A: This is the part that can sometimes be a little confusing… especially if you are new to the retirement plan world. If a business owner wants to start a 401(k) plan, they can use a financial advisor to help select the funds that will be available within the plan and to educate their employees on how to use the plans. They will also need a third-party administrator to manage the operational details – create the plan, file tax returns, and do the compliance work. A recordkeeper to maintain the books and make sure each participant’s money is accounted for properly. The recordkeeper also maintains the website and produces quarterly statements. Finally, the business owner will need a custodian – a place to keep the plan assets safe.
Q: Does this team need to be through one provider?
A: Typically, the financial advisor can act as the quarterback. The services can be bundled – meaning you get them all from one company or provider or they can be unbundled. Unbundling, if done correctly, can be beneficial in terms of fees.
Q: Let’s talk about costs… what costs can you expect?
A: Well, we just went through the four typical service providers – financial advisor, recordkeeper, TPA and a custodian. All four will get paid a fee for the services they provide. That fee could be paid in-full or in-part by the business owner, or by the employees who participate… oftentimes it is some combination of the two.
Remember bundling and unbundling? In a bundled set up, you really do not have that flexibility to decide how the fees will be paid. Typically, the fees are added to the mutual fund fees, so participants end up paying the fees out of their accounts. Very often, the business owner has the largest account in the plan, so in the bundled set-up, the business owner is paying the lion’s share of the fees out of their account. In the case of unbundling, the fees have the potential to be paid by the business as a deductible business expense making it less expensive for the participants.
There is also the possibility for a tax credit for business owners, if eligible, who establish a retirement plan for the first time that can help offset the start-up costs of the plan. If eligible, that credit can be used for 3 years.
Q: From a business owner’s perspective, why are these plans so important?
A: I think by now, we’ve all heard the phrase “The Great Resignation”. Employment experts tell us that people are not looking for jobs, they are looking for careers. They ask prospective employers about culture and flexibility.
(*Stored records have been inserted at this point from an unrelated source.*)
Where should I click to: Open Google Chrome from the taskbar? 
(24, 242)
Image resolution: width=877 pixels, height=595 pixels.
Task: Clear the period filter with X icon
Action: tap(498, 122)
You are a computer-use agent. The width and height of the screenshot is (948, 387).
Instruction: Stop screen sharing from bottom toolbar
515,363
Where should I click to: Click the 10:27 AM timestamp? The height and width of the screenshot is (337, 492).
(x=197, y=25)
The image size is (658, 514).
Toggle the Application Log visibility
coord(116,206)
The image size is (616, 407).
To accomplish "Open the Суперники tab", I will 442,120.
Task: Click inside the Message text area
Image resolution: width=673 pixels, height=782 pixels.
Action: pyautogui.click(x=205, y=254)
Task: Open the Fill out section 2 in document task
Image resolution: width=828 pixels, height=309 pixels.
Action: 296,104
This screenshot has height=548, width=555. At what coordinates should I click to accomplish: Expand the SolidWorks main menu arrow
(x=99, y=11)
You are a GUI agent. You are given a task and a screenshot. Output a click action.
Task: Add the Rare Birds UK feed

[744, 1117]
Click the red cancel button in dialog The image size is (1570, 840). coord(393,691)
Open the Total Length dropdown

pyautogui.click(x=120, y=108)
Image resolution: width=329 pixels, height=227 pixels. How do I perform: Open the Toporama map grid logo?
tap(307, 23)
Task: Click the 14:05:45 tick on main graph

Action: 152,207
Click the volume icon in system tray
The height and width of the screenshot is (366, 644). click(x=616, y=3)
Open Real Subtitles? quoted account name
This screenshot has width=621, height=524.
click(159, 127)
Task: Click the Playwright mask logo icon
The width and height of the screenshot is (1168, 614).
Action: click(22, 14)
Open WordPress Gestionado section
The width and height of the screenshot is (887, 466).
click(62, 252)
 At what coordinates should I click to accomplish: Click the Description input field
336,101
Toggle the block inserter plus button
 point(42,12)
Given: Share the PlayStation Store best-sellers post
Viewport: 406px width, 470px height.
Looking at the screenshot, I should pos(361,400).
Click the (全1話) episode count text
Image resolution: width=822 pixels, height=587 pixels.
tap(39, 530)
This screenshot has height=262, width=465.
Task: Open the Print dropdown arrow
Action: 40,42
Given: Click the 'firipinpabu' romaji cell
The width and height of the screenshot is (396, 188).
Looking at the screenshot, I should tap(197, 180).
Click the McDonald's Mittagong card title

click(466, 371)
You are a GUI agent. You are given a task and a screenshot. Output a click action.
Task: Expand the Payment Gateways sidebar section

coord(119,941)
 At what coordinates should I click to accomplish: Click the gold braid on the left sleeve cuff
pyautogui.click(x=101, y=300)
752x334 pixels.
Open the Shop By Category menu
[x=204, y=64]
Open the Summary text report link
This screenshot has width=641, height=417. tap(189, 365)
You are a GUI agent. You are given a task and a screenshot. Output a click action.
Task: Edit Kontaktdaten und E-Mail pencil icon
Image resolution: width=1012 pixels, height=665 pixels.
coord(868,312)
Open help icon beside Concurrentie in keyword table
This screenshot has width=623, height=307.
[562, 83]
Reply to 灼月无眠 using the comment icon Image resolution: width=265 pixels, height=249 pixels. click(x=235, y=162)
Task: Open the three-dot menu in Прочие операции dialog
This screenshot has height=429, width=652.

Additionally, they want to know if there is a 401(k) with a match or a profit-sharing contribution. Today’s jobseeker is a careful shopper. As a business owner, offering attractive employee benefits as part of your compensation package can help you attract and retain talented employees.
An innovative retirement plan can help both the business owner and their employees accumulate wealth. As an employer, it can both bolster recruiting efforts and retention of great employees, and in the future, it can help encourage some employees to retire.
Q: Any last piece(s) of advice, specific to physicians starting or currently running private practices?
A: The medical field is certainly unique. You know, my mechanic refers to me as one of his customers. Tim, you, and I have clients. But in medicine, I’m called a patient. Our business is built on a trusting relationship. But the doctor/patient relationship is even more personal. Turnover of staff in a doctor’s office can wreak havoc and leave the patients feeling unsettled and potentially looking for a new physician. Competent staff needs to be retained and rewarded. One of your biggest goals as a business owner may be to get your employees engaged and interested in their retirement plan. Everybody will benefit!